··· TEXT UNDER STUDY

Why Scikit-Shapes?
Purpose. Scikit-Shapes is a Python library for statistical shape analysis. It provides tools for the analysis of shapes in 2D and 3D that may be encoded as point clouds, Gaussian splats, curves, surfaces or segmented images. It is especially suited to:
Registration with both rigid and non-rigid models.
Atlas construction from a collection of raw or annotated shapes.
Dimensionality reduction for visualization and statistical analysis.
Scikit-Shapes provides fast and differentiable methods that fit well in data processing pipelines based on Scikit-Learn or PyTorch. We provide a transparent interface with PyVista and the VTK software suite for visualization.
Context
The geometer’s dilemma. Scikit-Shapes intends to bring modern geometric methods to the Python ecosystem. Historically, this has been a challenge: while linear algebra has always benefitted from first-class support by the SciPy or PyTorch ecosystems, key numerical routines for point cloud and mesh processing have long remained C++ exclusives. This has slowed down progress in the field, with researchers having to choose between:
Developing C++ codebases, which can fully leverage modern hardware or data structures but are hard to install, maintain and extend.
Developing Python codebases, which are readable and modular but orders of magnitude slower than their C++ counterparts.
Solution. Fortunately, a collection of open source packages has just solved this issue. Modern libraries such as PyTorch, KeOps, PotPourri3D and Taichi now let geometers implement their methods in Python with near-optimal performance. Scikit-Shapes is about leveraging these advances to finally bridge the gap between “showcase” and “production” codebases in geometric data analysis.
Our core principles
Target audience. Statistical shape analysis has major applications in:
Computational anatomy and geometric morphometry, the study of bones, brains and other organs for medicine and biology.
Computer graphics, the design of authorable assets for video games and movies.
Computer vision, the analysis of environments and human poses for scene understanding.
Computer-aided design, the creation of objects under constraints for engineering and architecture.
Scikit-shapes is meant to be used in these fields, both as a reference implementation of standard methods and as a stepping stone for cutting-edge research projects.
Design philosophy. Scikit-Shapes is designed to be:
User-centric. Our interface is structured around data processing steps instead of mathematical theories and concepts. We favor plain descriptive names over cryptic acronyms.
Modular. Our methods are meant to be used as utility functions in larger codebases. For instance, our deformation models can all be used as layers in a neural network or combined with user-defined loss functions.

······
··· DATA SHOWN

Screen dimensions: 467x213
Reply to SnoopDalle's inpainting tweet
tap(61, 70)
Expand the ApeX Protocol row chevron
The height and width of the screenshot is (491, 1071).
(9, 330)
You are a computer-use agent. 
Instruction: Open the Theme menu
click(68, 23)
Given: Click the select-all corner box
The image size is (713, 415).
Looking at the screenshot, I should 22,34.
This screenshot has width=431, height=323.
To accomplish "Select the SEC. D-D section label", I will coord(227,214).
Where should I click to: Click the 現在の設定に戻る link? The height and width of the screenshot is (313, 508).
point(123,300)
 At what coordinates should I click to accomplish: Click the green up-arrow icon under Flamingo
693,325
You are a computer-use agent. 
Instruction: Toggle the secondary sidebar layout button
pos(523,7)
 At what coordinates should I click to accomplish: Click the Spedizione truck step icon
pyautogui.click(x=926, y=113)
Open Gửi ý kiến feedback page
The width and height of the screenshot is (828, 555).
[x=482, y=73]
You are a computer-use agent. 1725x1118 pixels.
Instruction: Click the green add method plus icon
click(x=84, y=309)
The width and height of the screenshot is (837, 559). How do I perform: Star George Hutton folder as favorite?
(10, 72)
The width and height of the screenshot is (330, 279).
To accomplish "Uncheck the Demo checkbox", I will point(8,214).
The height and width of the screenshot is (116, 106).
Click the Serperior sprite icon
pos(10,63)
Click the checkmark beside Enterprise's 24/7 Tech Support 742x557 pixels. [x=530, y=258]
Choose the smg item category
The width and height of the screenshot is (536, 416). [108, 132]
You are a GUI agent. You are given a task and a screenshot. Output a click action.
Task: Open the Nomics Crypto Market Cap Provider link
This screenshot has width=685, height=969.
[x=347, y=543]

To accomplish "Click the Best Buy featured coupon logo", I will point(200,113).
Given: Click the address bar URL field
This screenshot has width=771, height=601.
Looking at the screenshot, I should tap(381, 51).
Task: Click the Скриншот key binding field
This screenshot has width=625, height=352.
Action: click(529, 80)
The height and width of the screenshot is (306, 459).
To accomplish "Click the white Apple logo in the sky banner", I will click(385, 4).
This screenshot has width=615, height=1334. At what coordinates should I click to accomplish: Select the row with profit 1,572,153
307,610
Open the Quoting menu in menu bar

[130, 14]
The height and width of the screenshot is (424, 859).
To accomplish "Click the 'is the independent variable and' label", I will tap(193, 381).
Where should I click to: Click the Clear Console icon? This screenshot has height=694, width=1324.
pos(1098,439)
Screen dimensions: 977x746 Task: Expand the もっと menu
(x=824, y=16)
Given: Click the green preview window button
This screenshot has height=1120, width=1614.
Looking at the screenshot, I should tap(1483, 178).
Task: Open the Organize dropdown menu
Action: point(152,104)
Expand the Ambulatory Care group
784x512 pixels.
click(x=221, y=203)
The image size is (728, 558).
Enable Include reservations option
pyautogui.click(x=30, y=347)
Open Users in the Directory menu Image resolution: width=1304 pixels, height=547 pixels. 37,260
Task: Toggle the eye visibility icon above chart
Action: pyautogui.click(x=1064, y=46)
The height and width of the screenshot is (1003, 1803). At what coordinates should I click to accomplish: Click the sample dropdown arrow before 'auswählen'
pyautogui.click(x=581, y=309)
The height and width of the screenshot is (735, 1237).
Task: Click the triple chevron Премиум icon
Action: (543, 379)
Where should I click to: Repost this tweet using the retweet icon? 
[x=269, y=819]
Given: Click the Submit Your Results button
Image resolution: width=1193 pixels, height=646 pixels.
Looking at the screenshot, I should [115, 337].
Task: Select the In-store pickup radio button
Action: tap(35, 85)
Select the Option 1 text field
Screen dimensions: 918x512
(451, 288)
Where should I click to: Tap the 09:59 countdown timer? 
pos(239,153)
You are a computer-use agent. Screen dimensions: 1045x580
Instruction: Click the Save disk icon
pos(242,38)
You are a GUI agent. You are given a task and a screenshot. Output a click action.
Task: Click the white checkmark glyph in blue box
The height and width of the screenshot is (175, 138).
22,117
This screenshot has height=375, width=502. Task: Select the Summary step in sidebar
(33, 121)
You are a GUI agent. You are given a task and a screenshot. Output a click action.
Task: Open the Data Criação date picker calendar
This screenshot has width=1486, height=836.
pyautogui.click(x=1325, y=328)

······

### PARTS OF THE EXERCISE
a) Rewrite the Scikit-Shapes overview from "Computer vision, the" to "over cryptic acronyms.", replacing "reference implementation" with "baseline implementation".
b) Based on the Scikit-Shapes overview, state whether each statement agrees with it. Answer yes or no and quote the words that decide it.
(i) Scikit-Shapes works with shapes in both 2D and 3D.
(ii) Python codebases run faster than their C++ counterparts.
(iii) The Scikit-Shapes interface favors acronyms over descriptive names.
c) List every form in which the Scikit-Shapes overview says shapes may be encoded.

### OUTPUTS IN ORDER
a)
Computer vision, the analysis of environments and human poses for scene understanding.
Computer-aided design, the creation of objects under constraints for engineering and architecture.
Scikit-shapes is meant to be used in these fields, both as a baseline implementation of standard methods and as a stepping stone for cutting-edge research projects.
Design philosophy. Scikit-Shapes is designed to be:
User-centric. Our interface is structured around data processing steps instead of mathematical theories and concepts. We favor plain descriptive names over cryptic acronyms.

b)
(i) Yes: "It provides tools for the analysis of shapes in 2D and 3D"
(ii) No: "orders of magnitude slower than their C++ counterparts"
(iii) No: "We favor plain descriptive names over cryptic acronyms."

c) Point clouds, Gaussian splats, curves, surfaces, segmented images